Another potential limitation is in the chemistry of the investigation partnership. Canon Clement working alongside DS Vanloo has promise, but some reviewers feel the interplay is not yet as vivid or tension-filled as in some classic cleric/cop pairings in British crime dramas. There are moments where Vanloo’s complaints about Clement’s involvement (his compassion, his connections) create friction, but the emotional stakes between them could be pushed further.
In terms of mystery structure, Murder Before Evensong does many of the things one wants from a “whodunit”-style series. It plants clues and red herrings, it uses local history (including references to World War II, espionage, wartime secrets) to weave a larger past into present wrongdoing. The revelations involving hidden skeletons, threats, and betrayals are satisfying especially when the narrative takes its time to show how small actions and longstanding grudges could lead to tragedy. Some twists are predictable, but others catch off-guard, especially as secrets that seem peripheral (or merely atmospheric) turn out to matter.
Visually and tonally the show lands somewhere between the polished comfort of a pastoral drama and the shadows of darker mysteries. The cinematography and production design serve both: lush landscapes, the quiet of church interiors, fog or dusk lighting, etc., are used to good effect. Music and sound help too—nothing too showy, but enough to build suspense without spoiling the cosy-mystery feel. The 1980s setting allows little nostalgia touches without resorting to overuse of retro tropes, which helps the series feel more authentic.

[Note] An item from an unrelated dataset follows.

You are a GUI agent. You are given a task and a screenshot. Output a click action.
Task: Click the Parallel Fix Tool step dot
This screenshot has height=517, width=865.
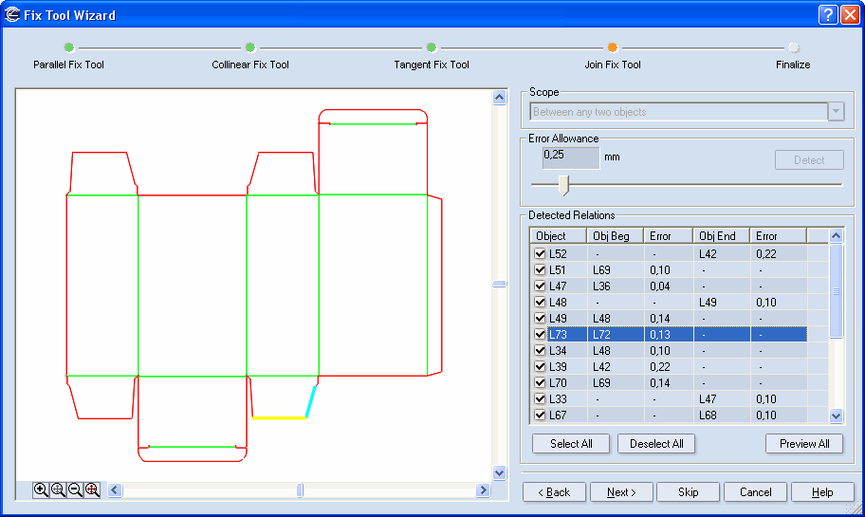coord(68,46)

Overall, Murder Before Evensong succeeds not by reinventing the genre, but by doing what cosy/church-centred mysteries do well, and doing them with care. Its strengths are its characters, its moral gravity, its setting, and a willingness to let the investigation sit alongside the lives of ordinary yet troubled people. For those willing to accept slower pacing and an emphasis on atmosphere over relentless plot twists, it offers a rewarding watch. For others hoping for breakneck suspense or highly twisty detective work, the show may drag a little. But as a piece of comfort-crime, combining church, community, and crime in a way that feels both familiar and fresh, it is more hit than miss. Murder Before Evensong may not redefine mysteries, but it enriches them.